The history of automated controls can be traced back to inventors in ancient Greece & Egypt, who sought ways to keep more accurate track of time than afforded by sundials and hourglasses.  Their efforts, dating as far back as 300BC, produced devices actuated by water flow, which is actually quite reliable and repeatable: a set amount of water will flow via gravity through a fixed conduit in the exact same amount of time, every time.  These were in fairly common use until the invention of the mechanical clock in the 14th century.

The Industrial Revolution grew the need for automated processes exponentially…the need to control objects or tooling in motion, fluid flow, temperature, and pressure, just to name a few.  As time passed, the sky was literally the limit: modern aircraft & spacecraft rely on a staggering amount of automated processes from production to operation.

All throughout history, though, the benefits of automation remain the same: making processes more efficient.  That’s where the EXAIR EFC Electronic Flow Control comes in, for automating processes involving compressed air use, by turning air flow off when it’s not needed.  In fact, not only do they provide simple on/off control to blow only when a part is “seen” by the photoelectric sensor, there are eight distinct modes to incorporate delay on or off, flicker on or off, signal on/off delay, interval, or “One-Shot,” where the sensor detects the part, delays opening the valve per the timer setting, and blows for one second.

### [Required task 1]
For each statement below, answer yes or no according to the passage on the history of automated controls, and quote the words that decide it.
(a) Water-actuated timekeeping devices were in fairly common use until the mechanical clock was invented in the 14th century.
(b) The EXAIR EFC Electronic Flow Control offers six distinct modes.
(c) In "One-Shot" mode, the valve blows for one second.
The entries that follow have no connection to the passage on the history of automated controls.

### [Dataset records]
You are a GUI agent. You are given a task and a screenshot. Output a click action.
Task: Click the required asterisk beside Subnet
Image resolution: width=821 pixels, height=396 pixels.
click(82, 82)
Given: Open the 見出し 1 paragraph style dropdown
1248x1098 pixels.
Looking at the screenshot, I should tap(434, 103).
==
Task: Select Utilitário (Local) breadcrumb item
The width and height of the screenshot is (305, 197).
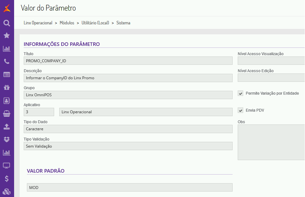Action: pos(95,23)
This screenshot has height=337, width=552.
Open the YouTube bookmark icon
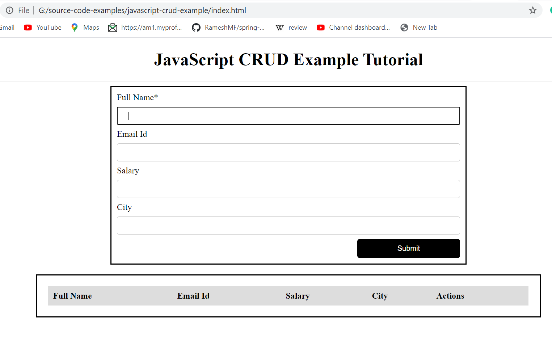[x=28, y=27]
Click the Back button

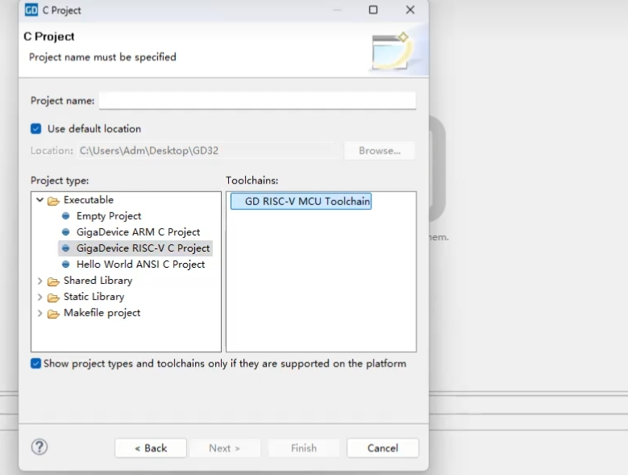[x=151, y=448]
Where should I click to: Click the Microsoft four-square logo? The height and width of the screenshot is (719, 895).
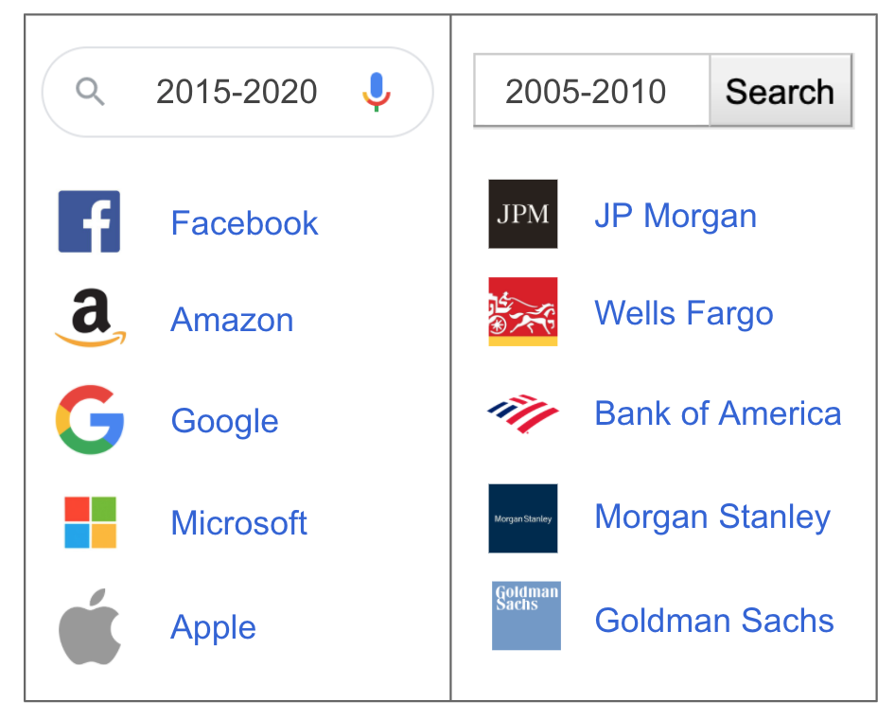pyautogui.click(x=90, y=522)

### [Required task 2]
Rewrite the entries starting at the line containing "Task: Select Utilitário" and ending at the line containing "pyautogui.click(x=90, y=522)", changing "screenshot" to "screen capture" and keeping everything else the same. Omit the pictures.

### [Right answer 1]
(a) Yes: "These were in fairly common use until the invention of the mechanical clock in the 14th century."
(b) No: "there are eight distinct modes"
(c) Yes: "delays opening the valve per the timer setting, and blows for one second."

### [Right answer 2]
Task: Select Utilitário (Local) breadcrumb item
The width and height of the screen capture is (305, 197).
Action: pos(95,23)
This screen capture has height=337, width=552.
Open the YouTube bookmark icon
[x=28, y=27]
Click the Back button

[x=151, y=448]
Where should I click to: Click the Microsoft four-square logo? The height and width of the screen capture is (719, 895).
pyautogui.click(x=90, y=522)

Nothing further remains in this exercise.